Elasticsearch + Spark read performance issues

I have a simple application that reads IDs from ES and returns the number of distinct IDs using Spark.
My configuration is:

  • ES 2.2 (cluster)
    2 clients, 3 master, 4 data (16G RAM, 8G heap)

  • elasticsearch-hadoop-2.2.0

  • Spark 1.6.1 (cluster) & Scala version 2.10.5
    1 master (2 CPU 2.90GHz, 4G RAM) and 3 workers (2 CPU 2.40GHz, 8G RAM)

I gets performance issues with spark. The program runs in the same time (about 1m) with 1, 2 or 3 workers. How can I improve the performance to read from ES and to use all the workers properly?
ES and Spark are on different servers. Is it better to install Spark on ES servers to limit data transportation?

Scala code:

import org.apache.spark._
import org.elasticsearch.spark._

object ElasticsearchTest {

  def main(args: Array[String]) {
    val sparkConf = new SparkConf().setAppName("elasticTest").set("es.nodes", "").set("spark.executor.memory","6G").set("spark.executor.cores","2").set("spark.driver.cores","2").set("spark.cores.max","6")
    val sc = new SparkContext(sparkConf)
    val query = "{\"fields\":[\"obj_id\"],\"query\":{\"bool\":{\"filter\":{\"bool\":{\"must\":[{\"range\":{\"date\":{\"gte\":\"20150101\",\"lte\":\"20150631\"}}}]}}}}}"

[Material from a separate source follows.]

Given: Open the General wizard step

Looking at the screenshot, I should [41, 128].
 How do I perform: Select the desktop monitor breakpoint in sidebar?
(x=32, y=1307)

    val rdd = sc.esRDD("myindex/mytype", query)

    val countVal =  rdd.map{case (key, value) => value("obj_id")}

    val docCount = countVal.distinct().count();
    println("Count of distinct objects with query : %s".format(docCount))

Stack trace with 1 worker
Stack trace with 3 workers

1 Like

Yes, running Spark and ES on the same node will try to load data from the local node. So it might be that shuffling the data over the network is the bottleneck (you should monitor that)
Also, how many shards do you have in that index? Spark creates one task per shard, so you should have at least one shard per worker.

Hi Henrik
Thanks for your help. Indeed It seems that my problem comes from data shuffling. My index has 4 shards and the ES query retrieve 300 000 documents (about 1GB of data). I'll install 1 shard per worker to see if it improves the performances. I have found also this topic if it can help someone else.